» ABOUT THIS EXERCISE: The answer must consist of every line in the data below that holds the word "agent".

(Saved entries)

--------------------------------------------------

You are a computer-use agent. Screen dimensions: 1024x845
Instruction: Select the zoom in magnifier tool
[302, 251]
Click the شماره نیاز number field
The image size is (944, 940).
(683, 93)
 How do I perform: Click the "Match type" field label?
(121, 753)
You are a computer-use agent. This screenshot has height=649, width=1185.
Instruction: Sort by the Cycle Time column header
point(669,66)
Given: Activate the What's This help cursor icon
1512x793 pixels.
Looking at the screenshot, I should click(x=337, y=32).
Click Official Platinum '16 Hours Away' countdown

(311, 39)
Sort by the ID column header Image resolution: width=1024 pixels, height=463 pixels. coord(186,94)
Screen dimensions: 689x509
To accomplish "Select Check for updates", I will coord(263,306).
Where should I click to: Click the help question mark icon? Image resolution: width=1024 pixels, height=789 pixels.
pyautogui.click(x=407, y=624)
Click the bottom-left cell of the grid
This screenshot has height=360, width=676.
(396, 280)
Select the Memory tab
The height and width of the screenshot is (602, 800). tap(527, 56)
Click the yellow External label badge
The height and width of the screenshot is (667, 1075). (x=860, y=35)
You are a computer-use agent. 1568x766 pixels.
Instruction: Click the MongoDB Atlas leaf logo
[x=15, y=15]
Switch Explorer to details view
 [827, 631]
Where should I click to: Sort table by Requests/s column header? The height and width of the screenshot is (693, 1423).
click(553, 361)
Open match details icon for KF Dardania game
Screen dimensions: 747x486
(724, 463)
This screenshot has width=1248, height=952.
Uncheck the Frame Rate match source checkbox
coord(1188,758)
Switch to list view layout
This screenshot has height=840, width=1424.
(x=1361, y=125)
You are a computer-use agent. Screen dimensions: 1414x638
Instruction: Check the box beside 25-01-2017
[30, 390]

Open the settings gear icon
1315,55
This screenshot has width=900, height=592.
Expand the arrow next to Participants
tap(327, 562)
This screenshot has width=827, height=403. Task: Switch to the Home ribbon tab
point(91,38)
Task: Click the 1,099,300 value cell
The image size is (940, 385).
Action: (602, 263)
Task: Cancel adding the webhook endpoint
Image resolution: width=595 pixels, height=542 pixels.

--------------------------------------------------

» ANSWER BELOW:
You are a computer-use agent. Screen dimensions: 1024x845
You are a computer-use agent. This screenshot has height=649, width=1185.
You are a computer-use agent. 1568x766 pixels.
You are a computer-use agent. Screen dimensions: 1414x638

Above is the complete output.